- _WRITTEN INSTRUCTION_: Reproduce the passage of the advertising blog post starting at "Targeting on search" and ending at "of pesky complications.", word for word.

- _TEXT BLOCK_:
▼▼▼
#DPAC Pregame - Is Targeted Advertising Ready for Prime Time

The other week, I attended Digiday:Target. It was a great conference with a lot of interesting information, but I left wondering if targeted advertising is really ready for prime time. Sure, innovators in large corporations might be able to use it, but what about the rest of us? Today, I will attend the Digital Publishing and Advertising Conference, wondering the same thing.

Before I go into details, let me present a few terms. In a sense, just about all advertising is targeted, just as almost all media is social. Standing in movie line on a Friday night with buddies years ago was a social event. So was sharing sections of the Sunday paper on the beach. Yet social media has come to mean using specific digital tools to connect and share media. The same seems to be the case with targeted advertising. The media buyer deciding whether to buy on television, radio, or in a newspaper was targeting his buy. It was further targeted based on the expected demographics of people that listened to specific stations at specific times, or read specific sections of specific newspapers. Now, targeted advertising seems to be focused on targeting a media buy on specific data that has been gathered from people using the web to hit a specific audience. Typically, this is thought of in terms of more than just targeting based on a search term.

Targeting on search terms is easy. I can go to Google Adwords, target my ad by location, limited demographics and then keywords. I can make my media buy as large or small as I want and I don’t have to deal with all kinds of pesky complications.
▲▲▲
- _EXTRACTED RECORDS_:
▼▼▼
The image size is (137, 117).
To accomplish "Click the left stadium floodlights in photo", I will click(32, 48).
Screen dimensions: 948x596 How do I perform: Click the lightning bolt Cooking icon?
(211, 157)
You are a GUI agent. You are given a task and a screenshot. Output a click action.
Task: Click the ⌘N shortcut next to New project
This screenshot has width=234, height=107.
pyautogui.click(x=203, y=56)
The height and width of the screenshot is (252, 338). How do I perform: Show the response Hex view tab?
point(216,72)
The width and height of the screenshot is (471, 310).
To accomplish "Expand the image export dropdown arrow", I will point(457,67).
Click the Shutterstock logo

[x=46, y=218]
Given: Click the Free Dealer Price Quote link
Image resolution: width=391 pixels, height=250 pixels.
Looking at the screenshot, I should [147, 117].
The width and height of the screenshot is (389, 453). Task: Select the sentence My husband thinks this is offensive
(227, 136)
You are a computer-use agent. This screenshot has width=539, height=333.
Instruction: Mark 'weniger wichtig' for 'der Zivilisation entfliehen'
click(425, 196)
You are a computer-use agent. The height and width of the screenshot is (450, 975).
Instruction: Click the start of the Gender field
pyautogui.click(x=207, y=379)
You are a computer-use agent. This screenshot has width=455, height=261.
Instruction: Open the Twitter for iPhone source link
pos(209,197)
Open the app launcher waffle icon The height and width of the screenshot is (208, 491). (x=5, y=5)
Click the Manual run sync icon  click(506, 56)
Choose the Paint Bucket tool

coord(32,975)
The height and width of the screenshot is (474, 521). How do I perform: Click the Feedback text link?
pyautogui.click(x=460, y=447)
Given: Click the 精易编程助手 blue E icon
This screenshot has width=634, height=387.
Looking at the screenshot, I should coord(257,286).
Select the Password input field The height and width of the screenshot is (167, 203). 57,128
▲▲▲
- _REPLY TO THE TASK_:
Targeting on search terms is easy. I can go to Google Adwords, target my ad by location, limited demographics and then keywords. I can make my media buy as large or small as I want and I don’t have to deal with all kinds of pesky complications.